On top of that tell me ONE OS that has large market share that is not made or managed by a corporation? Which means if Sun goes away and Oracle does not become a corporate sponsor of Open Solaris then Open Solaris will be right there like Slackware. Something that coders use and people who have nostalgia for Solaris will use and that will be that!


Too many ifs and buts there. Oracle is deployed on Solaris more than any other OS. You are dreaming if you think Oracle is going to kill Solaris.

And you can say that Linux is a joke. But last time I looked Sun was losing money and Red Hat was making it. So the joke is on Sun and Solaris.


Redhat made $652 million in revenue last year. Sun made $13 billion. Redhat has very low R&D overhead because they are mainly integrators of software others produce.

Redhat's net income is $78 million. Oracle claims they can make $1.5 billion profit in the first year from the Sun acquisition.
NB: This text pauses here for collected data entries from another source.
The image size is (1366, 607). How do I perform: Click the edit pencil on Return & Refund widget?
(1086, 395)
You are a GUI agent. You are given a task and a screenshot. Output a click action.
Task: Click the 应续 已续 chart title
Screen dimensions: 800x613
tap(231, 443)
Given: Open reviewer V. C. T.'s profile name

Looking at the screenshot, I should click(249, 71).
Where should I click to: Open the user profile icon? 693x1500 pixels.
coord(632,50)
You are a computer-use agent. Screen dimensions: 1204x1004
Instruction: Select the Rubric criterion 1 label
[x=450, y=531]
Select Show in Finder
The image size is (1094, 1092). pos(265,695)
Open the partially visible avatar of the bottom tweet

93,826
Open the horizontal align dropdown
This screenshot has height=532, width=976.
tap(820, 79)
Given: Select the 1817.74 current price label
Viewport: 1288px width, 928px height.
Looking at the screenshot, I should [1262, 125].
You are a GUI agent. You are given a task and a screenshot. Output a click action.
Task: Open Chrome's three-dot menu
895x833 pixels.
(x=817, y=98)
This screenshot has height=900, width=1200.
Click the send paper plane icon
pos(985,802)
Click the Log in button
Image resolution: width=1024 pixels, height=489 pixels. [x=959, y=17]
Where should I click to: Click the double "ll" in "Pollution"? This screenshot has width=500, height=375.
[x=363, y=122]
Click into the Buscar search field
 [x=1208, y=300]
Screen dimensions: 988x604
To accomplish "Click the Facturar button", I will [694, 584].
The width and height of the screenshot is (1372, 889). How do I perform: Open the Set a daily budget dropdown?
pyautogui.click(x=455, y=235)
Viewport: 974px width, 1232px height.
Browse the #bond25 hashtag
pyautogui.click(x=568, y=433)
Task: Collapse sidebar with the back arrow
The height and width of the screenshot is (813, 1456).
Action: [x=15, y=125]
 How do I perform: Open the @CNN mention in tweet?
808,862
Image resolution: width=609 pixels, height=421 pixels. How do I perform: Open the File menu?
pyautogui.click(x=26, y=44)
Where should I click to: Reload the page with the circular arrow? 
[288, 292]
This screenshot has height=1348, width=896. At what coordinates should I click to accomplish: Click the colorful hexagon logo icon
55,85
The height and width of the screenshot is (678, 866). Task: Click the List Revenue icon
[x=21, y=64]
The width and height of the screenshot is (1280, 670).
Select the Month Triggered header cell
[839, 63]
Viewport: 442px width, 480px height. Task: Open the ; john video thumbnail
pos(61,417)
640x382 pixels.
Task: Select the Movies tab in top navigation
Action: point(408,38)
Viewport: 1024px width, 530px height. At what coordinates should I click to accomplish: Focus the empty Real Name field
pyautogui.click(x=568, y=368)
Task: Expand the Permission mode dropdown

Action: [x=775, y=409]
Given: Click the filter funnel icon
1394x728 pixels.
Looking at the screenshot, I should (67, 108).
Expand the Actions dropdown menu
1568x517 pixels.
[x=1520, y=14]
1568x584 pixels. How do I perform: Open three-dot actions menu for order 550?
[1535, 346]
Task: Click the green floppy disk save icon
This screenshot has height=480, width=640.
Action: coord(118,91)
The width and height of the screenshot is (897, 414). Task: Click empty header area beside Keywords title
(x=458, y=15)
Don't kid your self redhat is not even in the same league.

Reply Parent Score: 1

akrosdbay Member since:
2008-06-09


Like you said it takes 40 seconds to boot Open Solaris, in that time I could of booted my Fedora machine, logged in, sent an email and started shutting down with the new boot scripting Fedora has added.


Bollocks. Fedora 10 takes more than a minute to boot.

This article lists it at 69.27 seconds.
http://www.junauza.com/2009/04/boot-speed-war-xubuntu-904-vs-fedora...

This one says 66 seconds:
http://www.phoronix.com/scan.php?page=article&item=fedora_boot_perf...

Try to be honest in your comments. The pro linux hyperbole is unnecessary.